Desa, a folk musician himself, usually starts the program. And for five dollars, you get two hours and two acts of real, honest music from the heart.
Now this weekend brings the society’s annual Folk Music Festival, a three-day celebration of the genre, one of the hardest to get words around.
“For some people, folk music just is whatever happened in the 60’s,” Desa says. “Yes, the Weavers and Peter, Paul and Mary, sure. But I think folk music is sung and played by everybody.”
Folk music is so expansive, it sometimes threatens to fall off its wheels. You can get pretty rocky and poppy within the genre’s outer orbits.
But Desa does a great job keeping it all close to the center.
Among the five musicians traveling to this year’s festival is a singer-songwriter who was inspired to become a folk musician by a neighbor who happened to be Pete Seeger.

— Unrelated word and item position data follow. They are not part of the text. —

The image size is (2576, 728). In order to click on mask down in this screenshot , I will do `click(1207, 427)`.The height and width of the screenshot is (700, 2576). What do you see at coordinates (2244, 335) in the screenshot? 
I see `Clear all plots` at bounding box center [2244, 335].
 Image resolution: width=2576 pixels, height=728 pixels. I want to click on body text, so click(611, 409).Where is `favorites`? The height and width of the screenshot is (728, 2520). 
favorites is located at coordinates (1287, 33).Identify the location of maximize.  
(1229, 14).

Now, that’s about as folk as it gets.
“People are tired of the perfect, fake, computer-corrected everything around them,” says Michael Johnathon. “They want things that are real. And that’s where acoustic, organic, real, front porch, from-the-heart-not-the-chart music comes from.”
Johnathon’s music comes from Appalachia with stories and messages soaked in melody.
He also created “Woodsongs Old Time Radio Hour,” heard on radio and TV worldwide, including Saturday nights on South Carolina ETV.
I’m also excited about a singer whose songwriting credits include 11 Billboard country hits and Restless Heart’s crossover smash, the beautiful “I’ll Still Be Loving You.”
Pam Rose got a well-deserved Grammy nomination for that song. And I’d never heard of her until now. But such is the power of that song that I’m drawn to hear more.
As for Desa himself, he likewise attracted my curiosity from the day he took over emcee duties from former host Hank Wiseman in 2011.
Desa grew up in Bombay in the 1960’s. And no corner of the earth escaped America’s folk music revival back then.
“We would have parties and they’d invariably end up with a sing-along,” Desa says. “And that’s when I started hearing tunes like ‘Lemon Tree’ or ‘If I Had a Hammer.’”
Young Desa once got into trouble for carrying a guitar into church. But, as I learned from Teddy Adams a few weeks back, young musicians are frequently led intro trouble by older, streetwise teachers.
In Desa’s case, it was a family friend, the sing-along master.
“He showed me four chords and then I found my way with the rest,” Desa says.
He’s never recorded seriously. His paying gig is maritime consulting. He used to captain oil tankers. When we spoke, he just had returned from a job in Philadelphia.
“A ship owner wanted me to look over the ship and give them some pointers as to what they need to correct before the oil company inspector came on board,” Desa says. “I used to do oil company inspections for many years.”
Folk music is just his free time. And if you have to ask why, listen to a song he played during my interview. It was written for his son, when his son was sick.
“I try to play this tune every day, just as a thank you because we are very grateful,” Desa says. “My son is 99 percent back to what he should be.”
Music can heal and inspire. And this weekend, no matter the background or style, it’ll come straight from the heart. That’s folk music.